Pharmaceutical compound sounds the alarm on cancer cells and unleashes T cells

Researchers in Purdue University's College of Pharmacy are leveraging the dual roles played by an enzyme found in both cancer cells and T cells to create a novel cancer immunotherapy compound.

Zhong-Yin Zhang leads a team that has developed TP1L, a highly potent and selective small-molecule degrader. It targets the enzyme TC-PTP, or T-cell protein tyrosine phosphatase, in cells and deletes it.

He said recent studies have shown that deleting TC-PTP in certain tumor cells promotes antigen presentation, which alerts the immune system to the presence of tumor cells. Other studies have shown that the loss of the enzyme in T cells stimulates the activation and reproduction of T cells, which direct immune cells to fight and destroy tumor cells.

Zhang is head of the Borch Department of Medicinal Chemistry and Molecular Pharmacology, Distinguished Professor of Medicinal Chemistry, the Robert C. and Charlotte P. Anderson Chair in Pharmacology, a member of Purdue Institute for Cancer Research, and director of the Purdue Institute for Drug Discovery. The research has been published in Chemical Science.

Expanding immunotherapy options

Cancer immunotherapy is a treatment that uses the body's immune system to find and destroy tumor cells rather than introducing pharmaceutical compounds that attack the tumor cells themselves.

Zhang said alternatives to current immunotherapy must be developed.

"Current immunotherapy approaches are effective only in 15% of the patient population," he said. "The potency of current immunotherapy agents can be readily diminished as the cancer metastasizes and the genome alters.

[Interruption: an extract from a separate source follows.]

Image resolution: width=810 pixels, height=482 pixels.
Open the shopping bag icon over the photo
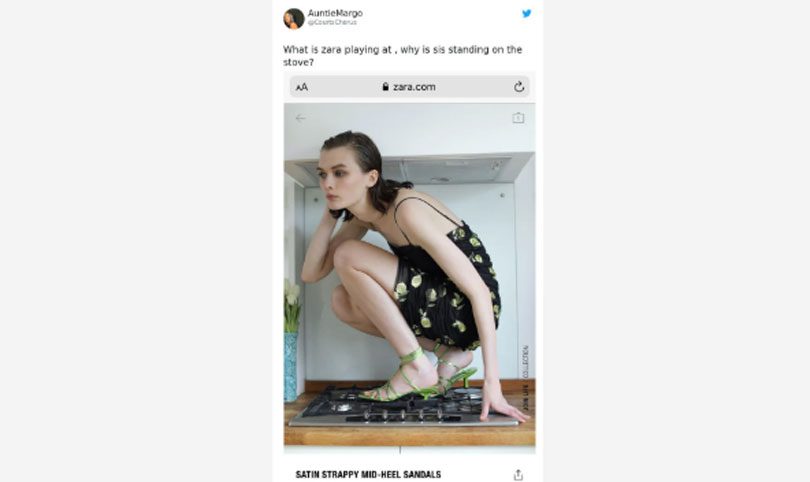pyautogui.click(x=518, y=118)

Also, current immunotherapy has been associated with substantial expenses and various toxicities, including neurological events."

Zhang said TC-PTP's dual roles make it an attractive target for developing novel cancer immunotherapy agents.

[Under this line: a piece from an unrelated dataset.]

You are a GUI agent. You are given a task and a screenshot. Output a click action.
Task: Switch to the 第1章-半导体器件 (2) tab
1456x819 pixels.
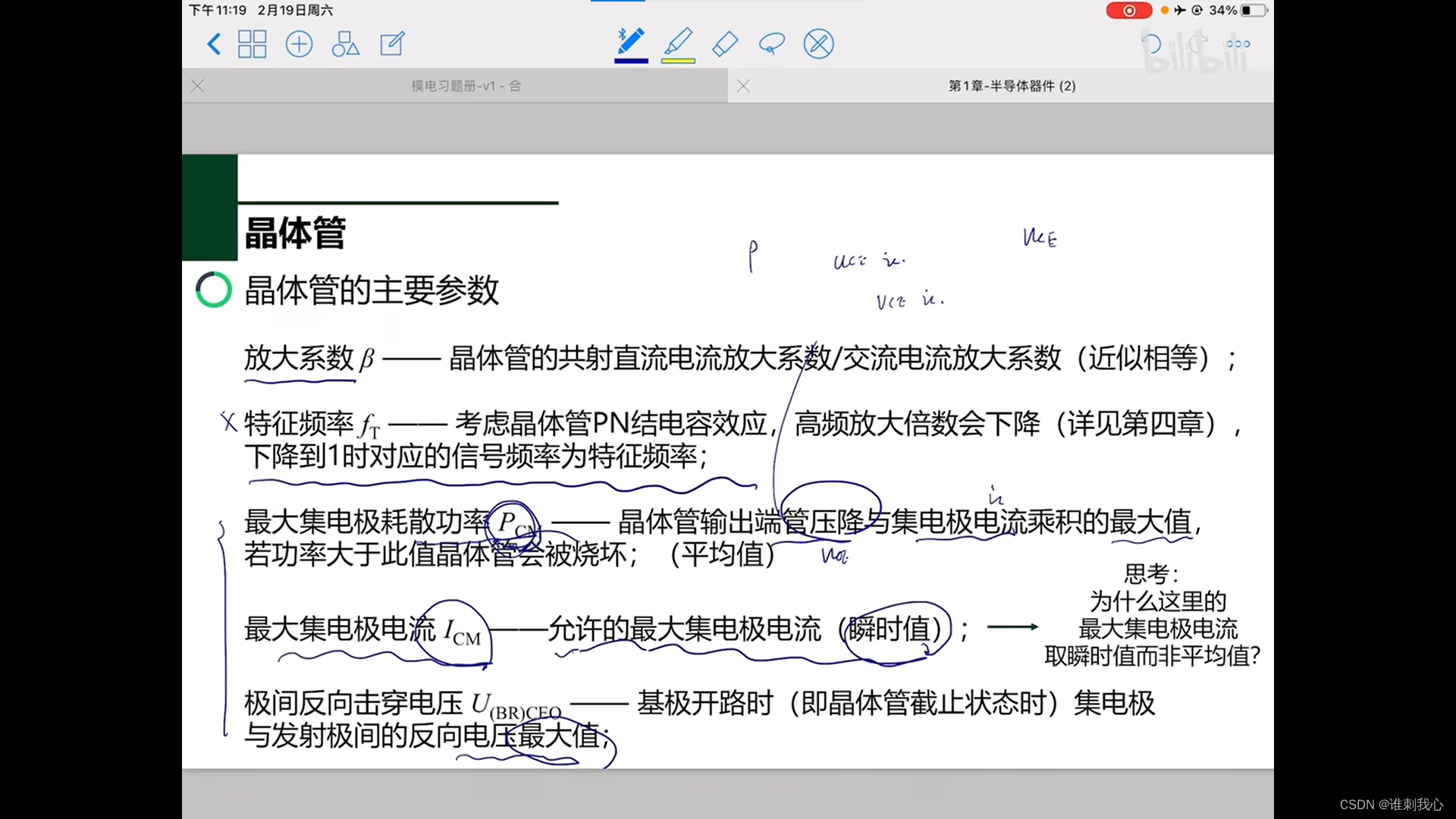[1012, 86]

"Targeting TC-PTP with the small-molecule degraders represents an alternative approach to increase tumor antigen presentation and alleviate the inhibitory constraints on immune cells in the tumor microenvironment for improved immunotherapy," he said.

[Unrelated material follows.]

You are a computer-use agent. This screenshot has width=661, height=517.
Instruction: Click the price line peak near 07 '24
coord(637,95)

Creating and validating TP1L

Zhang and his team used rational design and systematic screening to discover TP1L, which he called "the first highly potent and selected TC-PTP degrader."

"TP1L was developed by leveraging the cell's ubiquitin-proteasome machinery to achieve selective degradation of TC-PTP," Zhang said. "Through TC-PTP degradation and augmentation of TC-PTP substrate phosphorylation, TP1L can increase interferon signaling in tumor cells and intensify T-cell activation, therefore enhancing tumor-killing efficacy of T cells."

After T cells kill the tumor cells, TP1L remains intact and can catalyze multiple additional rounds of TC-PTP degradation.

"We surmise that TP1L not only provides a unique opportunity for in-depth interrogation of TC-PTP biology but also serves as an excellent starting point for the development of novel immunotherapeutic agents targeting TC-PTP," Zhang said.

Zhang and his team will continue to develop TP1L at Purdue.

"We will continue to improve the potency and drug properties of the TP1L and expand its utility of the degraders on different cancers," Zhang said.